Cbs dating industry
It started out as a half-hour broadcast anchored by Mike Wallace, and airing Monday through Friday at a.m. Coincidentally, it replaced the daytime magazine program Calendar, which was hosted by Wallace's future 60 Minutes colleague Harry Reasoner. Wallace suggested Los Angeles newsman Joseph Benti as his replacement.
In August 1965, upon discovering that they could make more money airing reruns of I Love Lucy in the a.m. It was during Joseph Benti's run (through August 28, 1970) that the program became the first regularly scheduled one-hour newscast ever on network television on March 31, 1969.
So on September 28, 1981, Morning dropped the days of the week from its title (except for Sunday Morning), was extended to 90 minutes and added Diane Sawyer as co-host; in the process, Captain Kangaroo was reduced to a half-hour daily and pushed to an earlier time period ( a.m.).
The Sunday edition of Morning, with Kuralt as host, was kept; it remains on the air under its original title, CBS News Sunday Morning (now hosted by Jane Pauley).
(Paar left CBS to take over NBC's Tonight in 1957.) Next came Good Morning!
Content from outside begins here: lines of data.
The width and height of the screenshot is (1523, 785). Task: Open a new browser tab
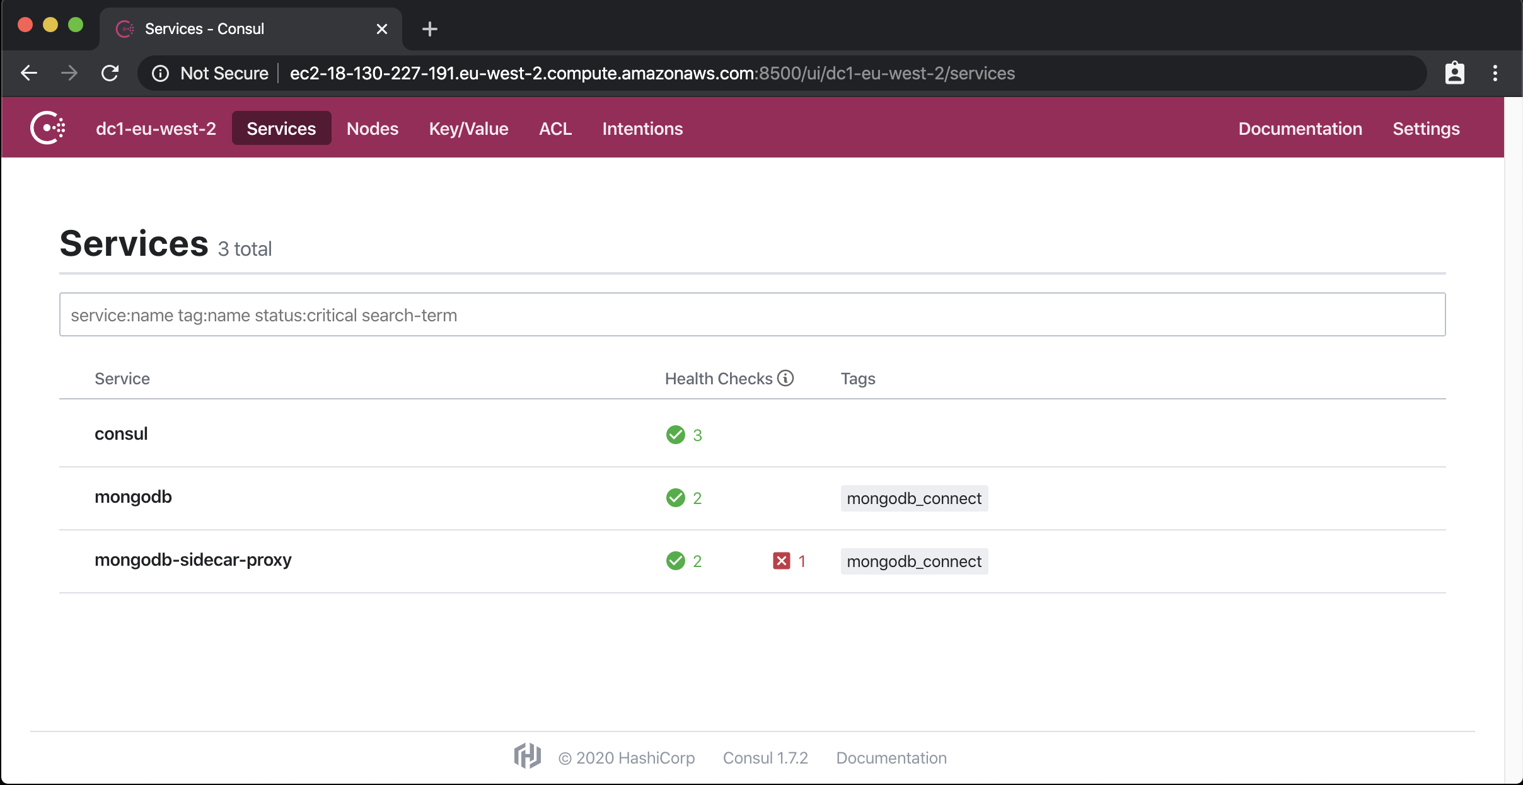tap(429, 29)
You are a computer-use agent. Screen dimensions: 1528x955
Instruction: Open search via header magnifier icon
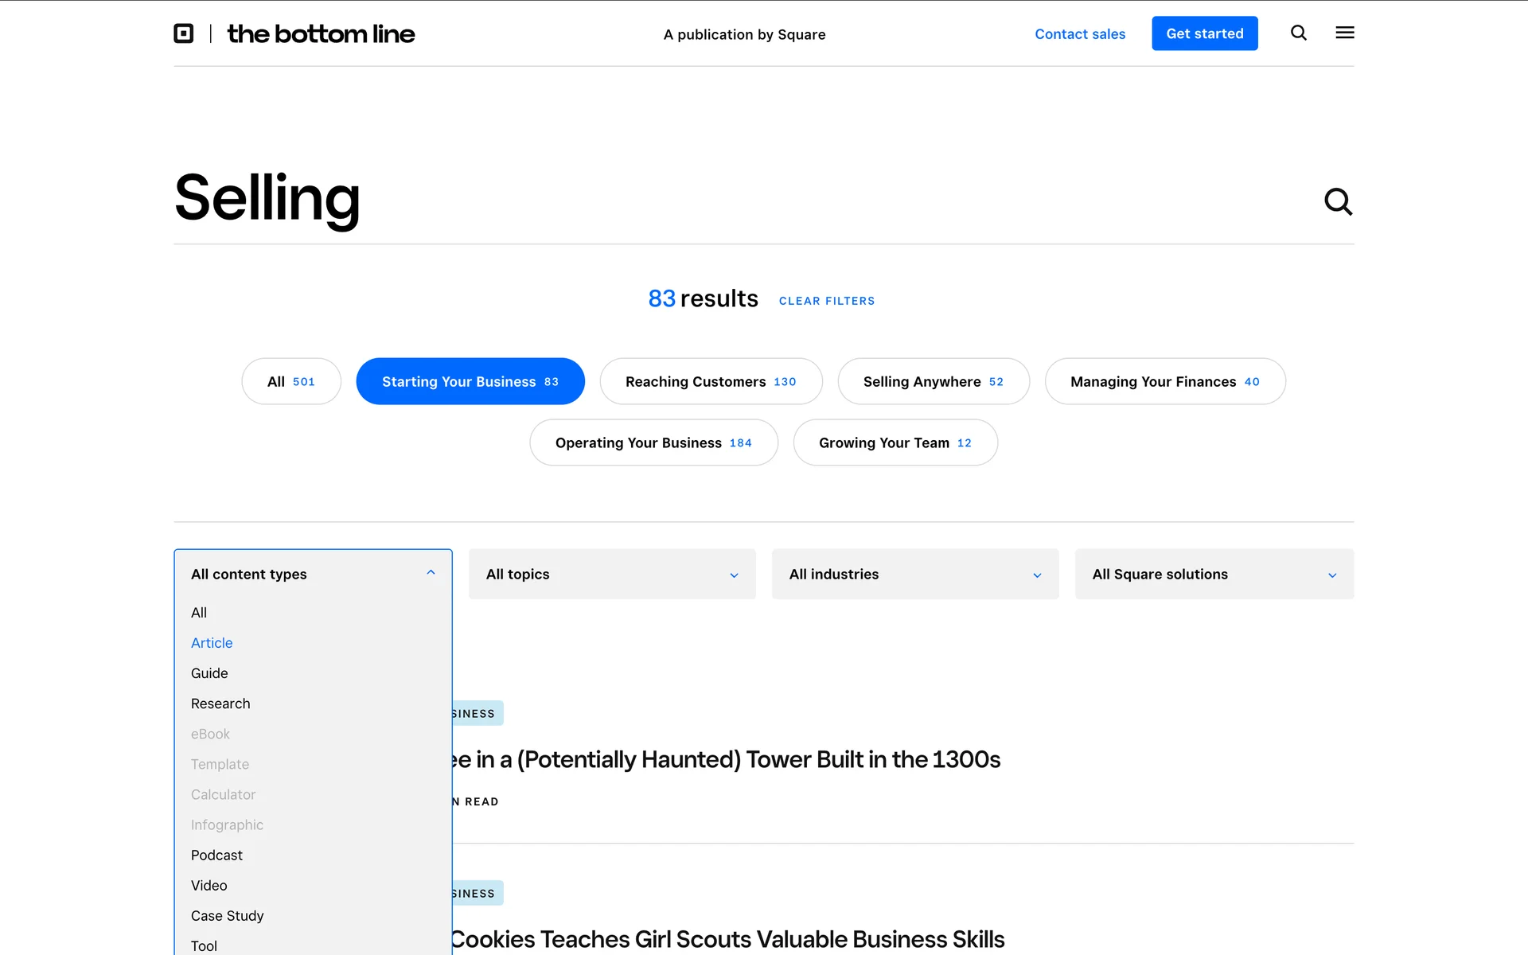1298,33
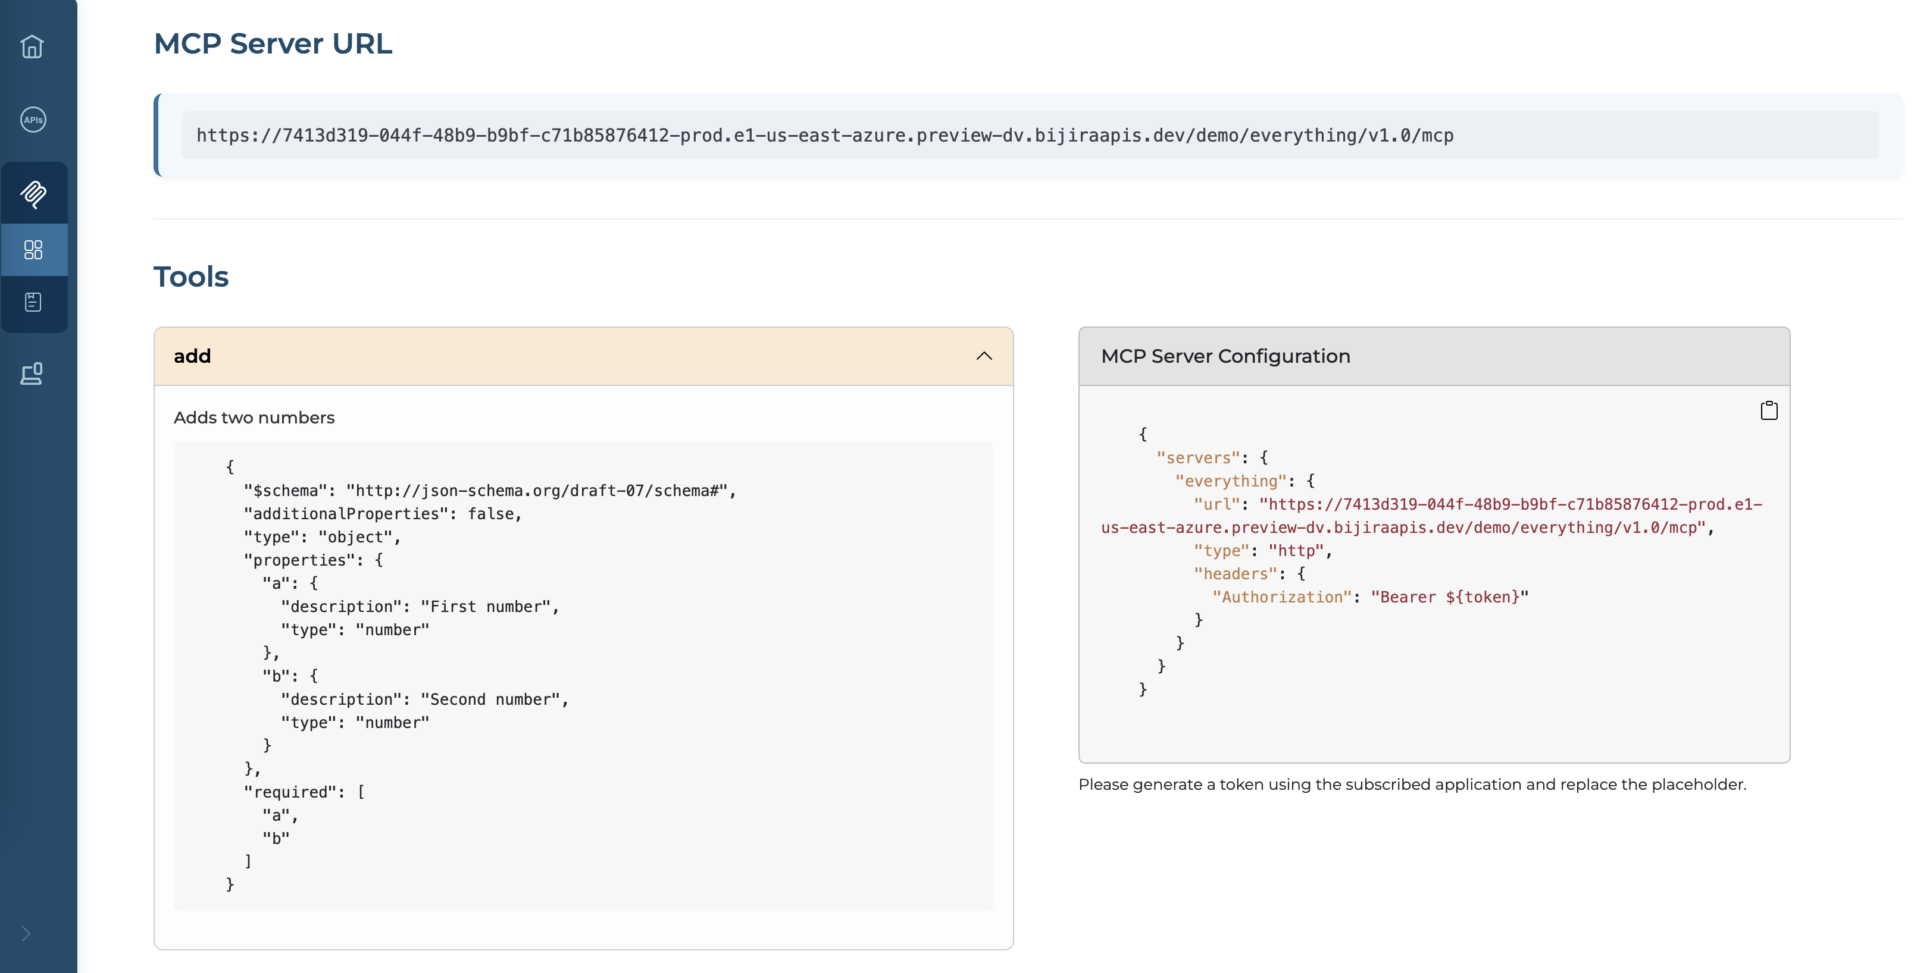Click the add tool input schema block
The height and width of the screenshot is (973, 1914).
tap(583, 676)
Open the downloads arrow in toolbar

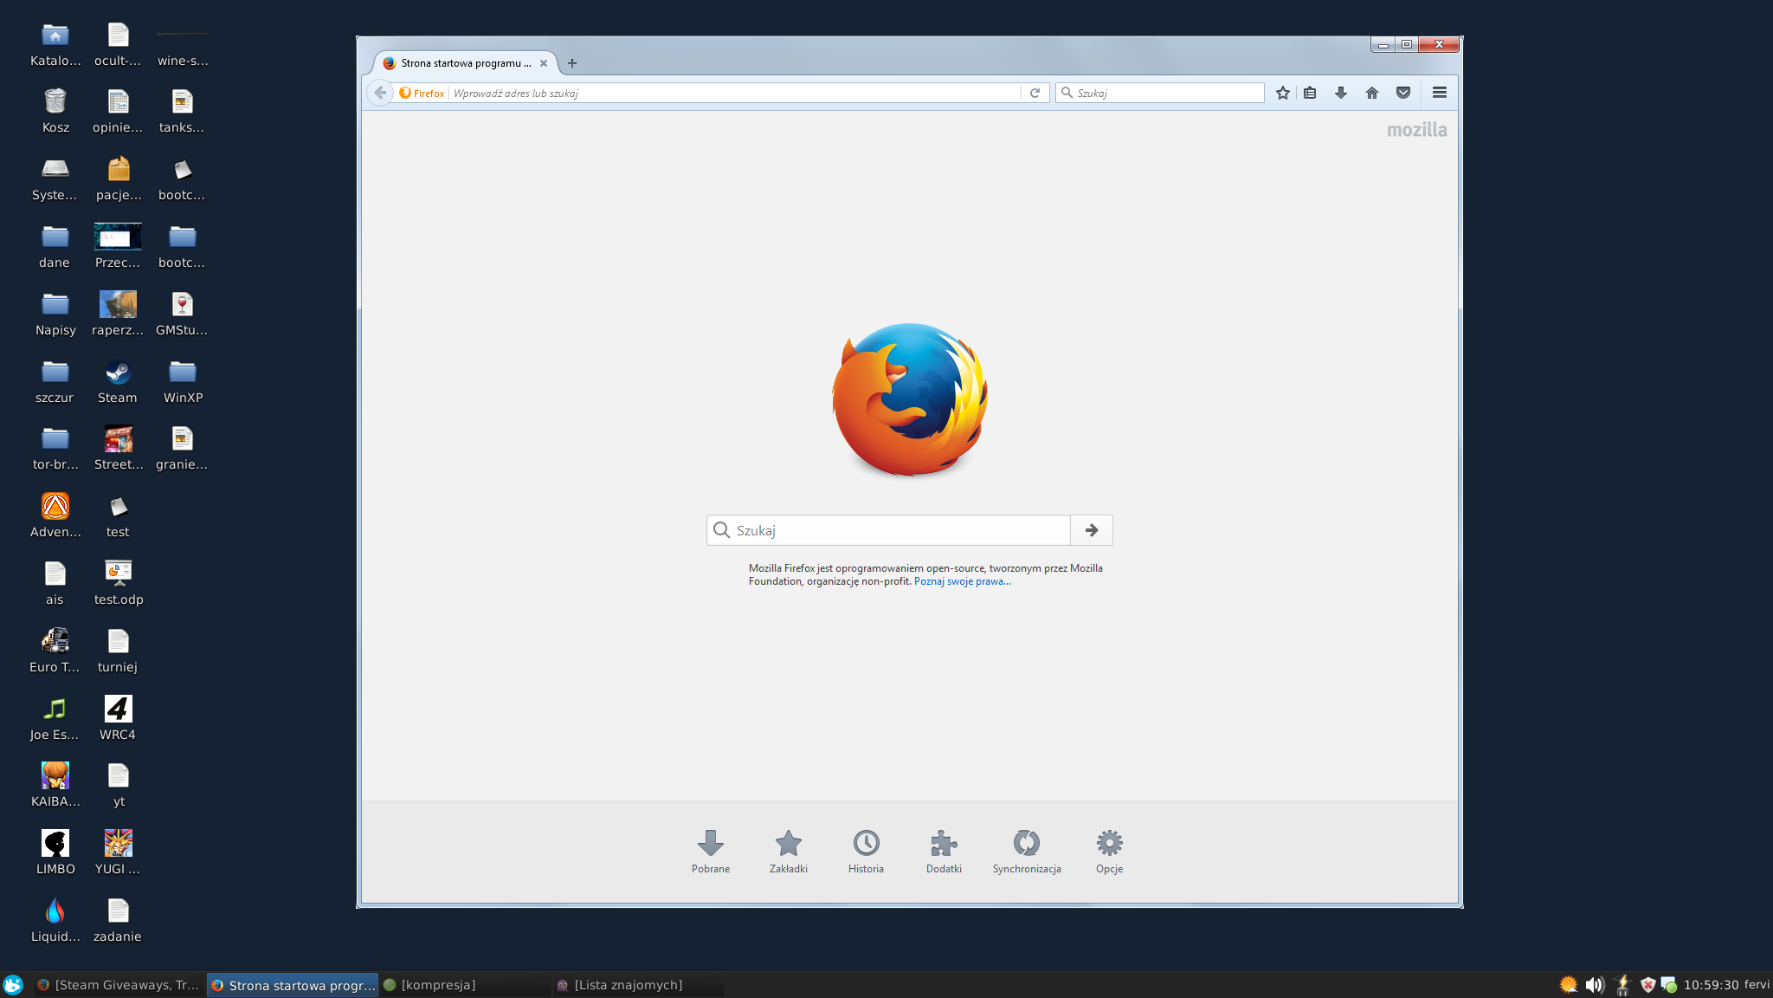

with Will Rogers, Jr., which lasted for 14 months before being replaced in April 1957 by a different version of The Morning Show, a variety program hosted by Jimmy Dean, which ended that December after nine months. Eastern Time; it was followed by a 15-minute news program, the CBS Morning News, anchored by Stuart Novins, which led into Captain Kangaroo at a.m.
Paar, the most successful of them in drawing an audience, made significant changes in the tone of the program during his tenure as host, casting it into a talk program with some hard news elements but featuring an emphasis on humor and conversation, reminiscent of the kind of morning radio show he had done prior to World War II.
In 1956, Paar was moved from The Morning Show to his own late-morning talk program on the network, which aired after Captain Kangaroo.